---- DATASET
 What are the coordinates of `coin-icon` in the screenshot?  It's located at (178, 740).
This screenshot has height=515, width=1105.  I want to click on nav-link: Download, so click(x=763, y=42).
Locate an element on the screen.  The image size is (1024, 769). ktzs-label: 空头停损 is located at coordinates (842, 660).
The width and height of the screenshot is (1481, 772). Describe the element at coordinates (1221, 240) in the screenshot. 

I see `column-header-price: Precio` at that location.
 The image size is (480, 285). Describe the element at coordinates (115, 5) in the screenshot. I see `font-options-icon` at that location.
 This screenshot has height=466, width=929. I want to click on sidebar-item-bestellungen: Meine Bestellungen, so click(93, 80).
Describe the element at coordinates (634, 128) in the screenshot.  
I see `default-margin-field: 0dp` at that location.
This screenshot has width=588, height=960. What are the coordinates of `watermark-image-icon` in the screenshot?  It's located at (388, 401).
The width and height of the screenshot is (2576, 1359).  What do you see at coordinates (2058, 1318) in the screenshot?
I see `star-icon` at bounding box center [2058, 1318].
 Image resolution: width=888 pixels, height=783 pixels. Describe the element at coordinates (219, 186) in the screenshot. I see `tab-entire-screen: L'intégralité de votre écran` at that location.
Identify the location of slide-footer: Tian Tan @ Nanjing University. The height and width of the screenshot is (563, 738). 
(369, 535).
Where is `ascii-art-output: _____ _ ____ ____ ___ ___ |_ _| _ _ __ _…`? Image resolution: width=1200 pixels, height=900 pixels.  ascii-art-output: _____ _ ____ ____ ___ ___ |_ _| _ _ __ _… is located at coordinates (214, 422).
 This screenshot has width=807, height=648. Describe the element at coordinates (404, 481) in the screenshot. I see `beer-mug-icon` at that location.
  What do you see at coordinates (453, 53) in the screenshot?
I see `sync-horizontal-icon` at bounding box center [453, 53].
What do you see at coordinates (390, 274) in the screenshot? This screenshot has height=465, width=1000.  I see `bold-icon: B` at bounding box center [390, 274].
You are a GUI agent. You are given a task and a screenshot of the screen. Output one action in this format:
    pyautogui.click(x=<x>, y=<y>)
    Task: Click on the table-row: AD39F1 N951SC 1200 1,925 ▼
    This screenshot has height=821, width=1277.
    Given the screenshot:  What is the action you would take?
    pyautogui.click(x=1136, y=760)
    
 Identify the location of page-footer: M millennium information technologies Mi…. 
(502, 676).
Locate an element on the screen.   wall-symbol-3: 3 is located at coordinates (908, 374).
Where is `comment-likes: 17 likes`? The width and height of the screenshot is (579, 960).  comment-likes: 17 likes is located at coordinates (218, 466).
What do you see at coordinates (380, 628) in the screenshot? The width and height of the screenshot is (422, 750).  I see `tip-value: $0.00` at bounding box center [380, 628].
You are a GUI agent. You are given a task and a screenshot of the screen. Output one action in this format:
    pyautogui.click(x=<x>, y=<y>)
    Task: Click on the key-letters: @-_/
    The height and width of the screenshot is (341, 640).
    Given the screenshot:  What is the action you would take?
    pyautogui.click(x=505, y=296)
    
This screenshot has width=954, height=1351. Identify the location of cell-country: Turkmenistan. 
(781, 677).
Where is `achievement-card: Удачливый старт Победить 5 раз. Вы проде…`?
--------
## [TO-DO ITEM]
Copy out all of the records above word for word, keeping every line as it appears.

## [SOLUTION TO THE PROBLEM]
 What are the coordinates of `coin-icon` in the screenshot?  It's located at (178, 740).
This screenshot has height=515, width=1105.  I want to click on nav-link: Download, so click(x=763, y=42).
Locate an element on the screen.  The image size is (1024, 769). ktzs-label: 空头停损 is located at coordinates (842, 660).
The width and height of the screenshot is (1481, 772). Describe the element at coordinates (1221, 240) in the screenshot. 

I see `column-header-price: Precio` at that location.
 The image size is (480, 285). Describe the element at coordinates (115, 5) in the screenshot. I see `font-options-icon` at that location.
 This screenshot has height=466, width=929. I want to click on sidebar-item-bestellungen: Meine Bestellungen, so click(93, 80).
Describe the element at coordinates (634, 128) in the screenshot.  
I see `default-margin-field: 0dp` at that location.
This screenshot has width=588, height=960. What are the coordinates of `watermark-image-icon` in the screenshot?  It's located at (388, 401).
The width and height of the screenshot is (2576, 1359).  What do you see at coordinates (2058, 1318) in the screenshot?
I see `star-icon` at bounding box center [2058, 1318].
 Image resolution: width=888 pixels, height=783 pixels. Describe the element at coordinates (219, 186) in the screenshot. I see `tab-entire-screen: L'intégralité de votre écran` at that location.
Identify the location of slide-footer: Tian Tan @ Nanjing University. The height and width of the screenshot is (563, 738). 
(369, 535).
Where is `ascii-art-output: _____ _ ____ ____ ___ ___ |_ _| _ _ __ _…`? Image resolution: width=1200 pixels, height=900 pixels.  ascii-art-output: _____ _ ____ ____ ___ ___ |_ _| _ _ __ _… is located at coordinates (214, 422).
 This screenshot has width=807, height=648. Describe the element at coordinates (404, 481) in the screenshot. I see `beer-mug-icon` at that location.
  What do you see at coordinates (453, 53) in the screenshot?
I see `sync-horizontal-icon` at bounding box center [453, 53].
What do you see at coordinates (390, 274) in the screenshot? This screenshot has height=465, width=1000.  I see `bold-icon: B` at bounding box center [390, 274].
You are a GUI agent. You are given a task and a screenshot of the screen. Output one action in this format:
    pyautogui.click(x=<x>, y=<y>)
    Task: Click on the table-row: AD39F1 N951SC 1200 1,925 ▼
    This screenshot has height=821, width=1277.
    Given the screenshot:  What is the action you would take?
    pyautogui.click(x=1136, y=760)
    
 Identify the location of page-footer: M millennium information technologies Mi…. 
(502, 676).
Locate an element on the screen.   wall-symbol-3: 3 is located at coordinates (908, 374).
Where is `comment-likes: 17 likes`? The width and height of the screenshot is (579, 960).  comment-likes: 17 likes is located at coordinates (218, 466).
What do you see at coordinates (380, 628) in the screenshot? The width and height of the screenshot is (422, 750).  I see `tip-value: $0.00` at bounding box center [380, 628].
You are a GUI agent. You are given a task and a screenshot of the screen. Output one action in this format:
    pyautogui.click(x=<x>, y=<y>)
    Task: Click on the key-letters: @-_/
    The height and width of the screenshot is (341, 640).
    Given the screenshot:  What is the action you would take?
    pyautogui.click(x=505, y=296)
    
This screenshot has width=954, height=1351. Identify the location of cell-country: Turkmenistan. 
(781, 677).
Where is `achievement-card: Удачливый старт Победить 5 раз. Вы проде…`?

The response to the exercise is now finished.